The first technique is pan roasting. This is where you sear the chicken in a hot sauté pan first, then put the pan in a warm oven to finish cooking. It’s a method that restaurant kitchens use a lot, but it’s very simple to do at home.
The second technique is to deglaze the pan (with chicken stock and the rest of the sauce ingredients) and reduce it for a few minutes.
The third technique, the crowning touch, is to finish the sauce with a small amount of cold butter. The butter helps to bring the sauce together, thicken it a little and gives it a luxurious, oh so velvety texture.
And that’s it. Simple, hey?
With a kiss of maple syrup, the tang of grainy mustard and the rich butter finish, I had a fall bistro classic that would have fit right in on a Montreal menu. Perhaps being back home isn’t so bad after all.
This is a super simple, fast recipe that brings boneless, skinless chicken breasts from boring to bistro classic. The maple syrup adds a touch of sweetness balanced by the tang of grainy mustard. A perfect fall dinner, especially when it's too rainy for the barbecue!

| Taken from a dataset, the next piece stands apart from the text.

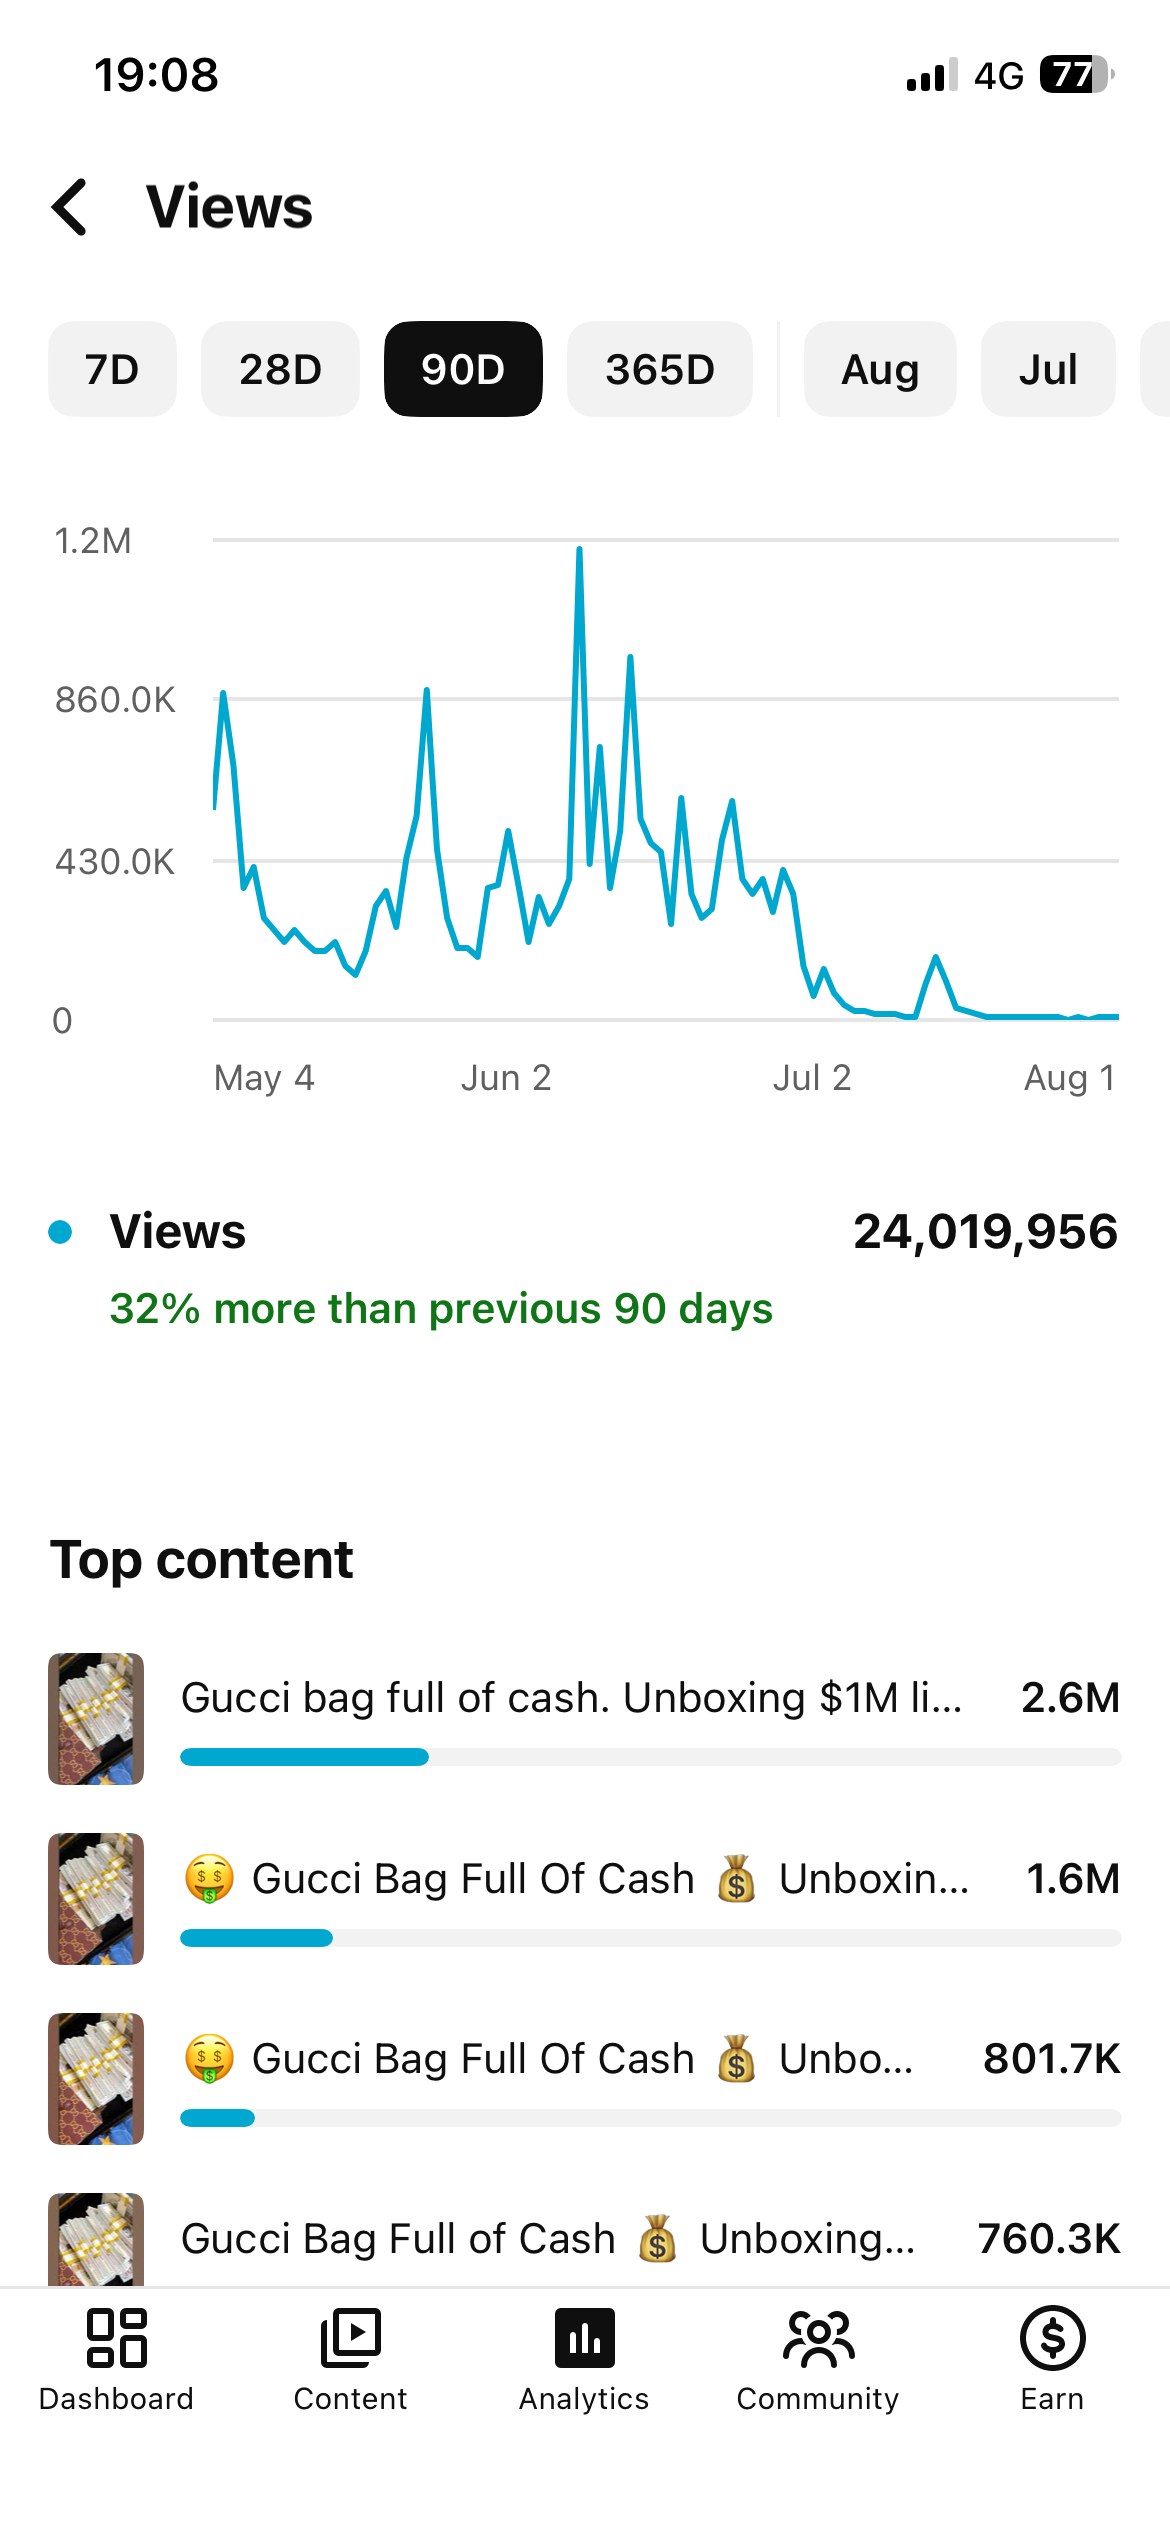1170x2532 pixels.
Task: Select the 90D time range
Action: [x=463, y=369]
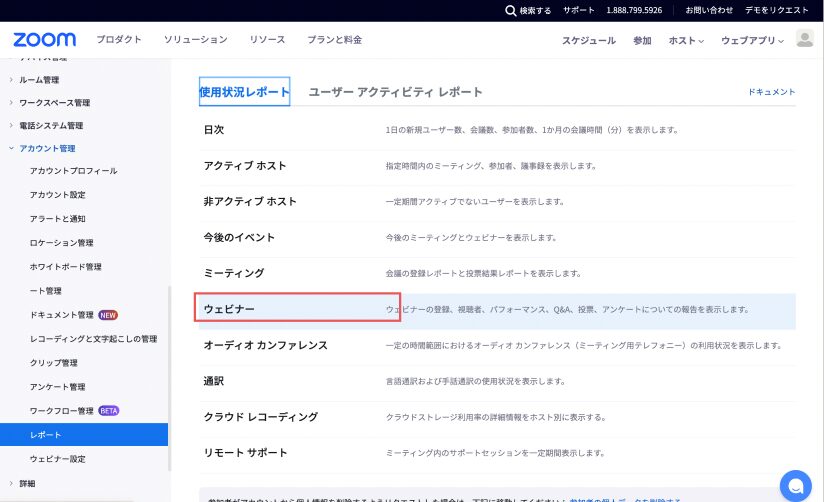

- 2 boneless, skinless chicken breasts (6 to 8 ounces each)
- 2 tablespoons fresh thyme, divided
- 2-3 teaspoons olive oil
- 1/2 cup chicken stock
- 1 tablespoon real maple syrup
- 2 tablespoons whole grain mustard
- 1 tablespoon butter, cold
- kosher salt and fresh cracked pepper to taste
- Preheat oven to 375F.
- Season chicken with a sprinkle of salt and pepper, and 1 tablespoon of the thyme.
- In a large ovenproof saute pan, heat oil over medium-high heat until the oil is hot but not smoking. Add chicken breasts and cook for 2 to 2-1/2 minutes, or until lightly browned.
- Reduce heat to just above medium and, using tongs, turn the breasts over to cook for 1-1/2 to 2 minutes.
- Place the saute pan in the oven to roast the chicken breasts for 6-7 minutes.
- Remove saute pan from oven and -- this is important -- immediately place an oven mitt over the handle.
- With the hot handle safely covered, remove the chicken breasts to a plate and cover with foil while you make the sauce.
- Over medium heat, add the chicken stock, maple syrup, mustard and 1 tablespoon thyme to the saute pan and scrape up any bits from the bottom of the pan. Reduce the sauce down to 3-4 tablespoons, stirring frequently. This will take about 4-5 minutes.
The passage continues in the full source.